O YC inicial era uma família, e Jessica era sua mãe. E a cultura que ela definiu foi uma das inovações mais importantes do YC. A cultura é importante em qualquer organização, mas no YC a cultura não era apenas como nos comportávamos ao construir o produto. No YC, a cultura era o produto.
Jessica também era a mãe em outro sentido: ela tinha a última palavra. Tudo o que fizemos como organização passou por ela primeiro — quem financiar, o que dizer ao público, como lidar com outras empresas, quem contratar, tudo.

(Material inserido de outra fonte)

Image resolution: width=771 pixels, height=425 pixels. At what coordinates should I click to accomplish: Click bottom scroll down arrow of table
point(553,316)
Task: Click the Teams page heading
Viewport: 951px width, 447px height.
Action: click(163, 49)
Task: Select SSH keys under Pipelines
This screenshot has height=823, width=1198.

Antes de termos filhos, o YC era mais ou menos nossa vida. Não havia distinção real entre horas de trabalho e não. Falávamos sobre o YC o tempo todo. E enquanto pode haver alguns negócios que seria tedioso deixar infectar sua vida privada, nós gostávamos. Começamos o YC porque era algo que nos interessava. E alguns dos problemas que estávamos tentando resolver eram infinitamente difíceis. Como você reconhece bons fundadores? Você poderia falar sobre isso por anos, e nós falamos; ainda falamos.
Eu sou melhor em algumas coisas do que Jessica, e ela é melhor em algumas coisas do que eu. Uma das coisas em que ela é melhor é julgar pessoas. Ela é uma daquelas raras pessoas com visão de raio-X para caráter. Ela pode ver através de qualquer tipo de falsificador quase imediatamente. Seu apelido dentro do YC era o Radar Social, e esse poder especial dela foi crítico para fazer o YC ser o que é. Quanto mais cedo você escolhe startups, mais você está escolhendo os fundadores. Investidores em estágios mais avançados podem experimentar produtos e olhar números de crescimento. No estágio em que o YC investe, muitas vezes não há nem produto nem números.
Outros pensavam que o YC tinha alguma visão especial sobre o futuro da tecnologia. Principalmente, tínhamos o mesmo tipo de insight que Sócrates afirmou: pelo menos sabíamos que não sabíamos nada. O que fez o YC ter sucesso foi ser capaz de escolher bons fundadores. Pensamos que o Airbnb era uma má ideia. Nós o financiamos porque gostamos dos fundadores.
Durante as entrevistas, Robert, Trevor e eu fazíamos muitas perguntas técnicas aos candidatos. Jessica geralmente assistia. Muitos dos candidatos provavelmente a viam como algum tipo de secretária, especialmente no início, porque ela era quem ia buscar cada novo grupo e não fazia muitas perguntas. Ela estava bem com isso. Era mais fácil para ela observar as pessoas se elas não a notassem. Mas após a entrevista, os três de nós nos virávamos para Jessica e perguntávamos: "O que o Radar Social diz?" [1]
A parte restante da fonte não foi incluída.